Source text:
================
In contrast, specific jurisdiction exists where the claims arise from or relate to the defendant's contacts with the forum state. Kurz, 2019 WL 5068646, at *3. To determine whether specific jurisdiction exists, courts in this Circuit consider whether (1) the defendant "purposefully directed its activities at the forum"; (2) the litigation "arise[s] out of or relate[s] to at least one of those activities"; and (3) if "the exercise of jurisdiction otherwise comports with fair play and substantial justice." O'Connor, 496 F.3d at 317 (internal quotation marks and citations omitted); see also D'Jamoos, 566 F.3d at 102.
"Jurisdictional analysis must be specific to each defendant. A plaintiff is required to show that each defendant moving to dismiss has sufficient contacts with the forum state, even when their corporate family collectively has the necessary contacts." Neff, 2019 WL 3729568, at *4 (citations omitted).
III.
As noted above, the parties agree that this Court does not have personal jurisdiction over Cellular Sales of North Carolina (see Doc. No. 65-1 at pp. 23-28; Doc. No. 77 p. 5 n.1; Oral Argument Tr. at 36:11-37:4), and therefore we dismiss CSNC as a defendant from this case.
As to CSOKI, however, Plaintiffs first argue in their opposition brief that "on the pleadings, [they] have satisfied their burden to establish a prima facie showing of personal jurisdiction." (Doc. No. 77 at p. 2.) Even though we must construe Plaintiffs' allegations as true and disputed facts in Plaintiffs favor, we note (and Defendants aptly observe) that Plaintiffs did not actually cite to any allegations in the Amended Complaint (or any other pleading, for that matter) to support their contention that they have met their burden on the pleadings alone. It is only in their sur-reply that Plaintiffs point out that they alleged that "[t]he PA [] [] Class Representative[] . . . and the PA [] [] Class Members who worked for Defendants [inclusive of CSOKI] were subjected to their policy and pattern or practice of failing to pay wages due in each pay [period]" and that "Defendants' practice and policy of not paying Sales Representatives' overtime wages affects Plaintiffs Deardorff . . . and the FLSA Collective Members." (Doc. No. 88 at p. 6 (citing Doc. No. 33 at ¶¶ 80, 81, 89).)
================
Information shown:
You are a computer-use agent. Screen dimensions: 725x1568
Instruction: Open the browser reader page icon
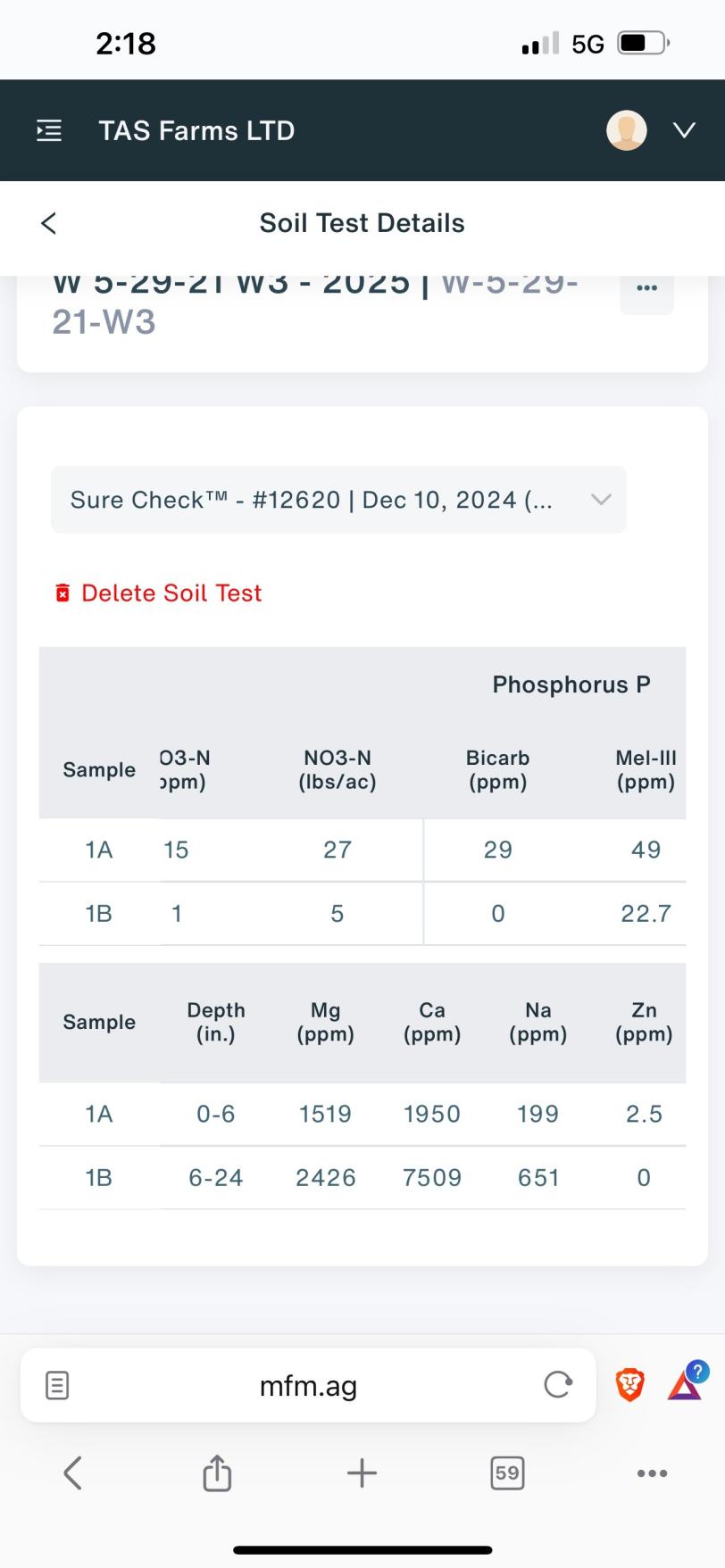[56, 1386]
================
Tasks to perform:
[A] In the passage on personal jurisdiction, over which defendant do the parties agree the Court lacks personal jurisdiction?
[B] Write the next part of the passage on personal jurisdiction, picking up after its final sentence.

Answers provided:
[A] Cellular Sales of North Carolina (CSNC).

[B]
In any event, by making such a claim, Plaintiffs reveal a failure to grasp the applicable standard and a lack of understanding as to what their burden entails. See, e.g., Metcalfe, 566 F.3d at 330 ("[O]nce a defendant has raised a jurisdictional defense, the plaintiff must prove by affidavits or other competent evidence that jurisdiction is proper."); Time Share Vacation Club v. Atlantic Resorts, Ltd., 735 F.2d 61, 66 n.9 (3d Cir. 1984) ("A Rule 12(b)(2) motion . . . is inherently a matter which requires resolution of factual issues outside the pleadings, i.e., whether in personam jurisdiction actually lies . . . [A]t no point may a plaintiff rely on bare pleadings alone in order to withstand a defendant's Rule 12(b)(2) motion to dismiss for lack of in personam jurisdiction. Once the motion is made, plaintiff must respond with actual proofs, not mere allegations."); Goodway Grp., 2018 WL 3870132, at *3 (same); see also Metcalfe, 566 F.3d at 330 ("[T]he Metcalfes did not merely rest on their pleadings but rather submitted a sworn affidavit and other documentary evidence in support of a finding of personal jurisdiction over [the defendant]."). Plaintiffs also ignore the fact that here Defendants' 12(b)(2) motion included a lengthy Declaration by one of CSOKI's officers, Pamela White (Doc. No. 65-3). See Kurz, 2019 WL 5068646, at *2 ("To counter opposing affidavits, plaintiffs may not repose upon their pleadings in this manner. Rather, they must counter defendant's affidavits with contrary evidence[.]" (internal quotation marks and citations omitted)).
Turning to the parties' substantive arguments, Defendants claim that CSOKI lacks sufficient minimum contacts with Pennsylvania to be subject to jurisdiction here. According to Defendants, CSOKI is merely a passive holding company of various subsidiaries, including CSPA, LLC:
CSOKI is the holding company of various subsidiary companies ('Cellular Sales Subsidiaries'), including CSNC, LLC and CSPA, LLC, which provide retail sales of Verizon Wireless services and related equipment and accessories (the 'Business Operations') in various states, including . . . Pennsylvania. CSOKI is incorporated in Tennessee and only serves as the holding company of its subsidiary companies. CSOKI does not conduct the Business Operations.(Declaration of Pamela White, CFO of CSOKI, Doc. No. 65-3 at pp. 2-3, ¶ 4.) Ms. White also avers that CSOKI did not employ Plaintiffs nor set their pay schedules. (See, e.g., id. at pp. 2-3, ¶ 2 ("CSOKI does not employ sales representatives."); id. at p. 5, ¶¶ 28, 32 ("Plaintiff Jessica Deardorff was employed by CSPA, LLC as a sales representative from May of 2017 to December of 2017 . . . CSOKI was not involved in any way in Jessica Deardorff's employment with CSPA, LLC or any work that Jessica Deardorff performed as a sales representative. CSOKI did not hire or supervise Deardorff, set her rate of pay or work schedule, dictate the terms of her employment, pay her compensation, or terminate her employment.").)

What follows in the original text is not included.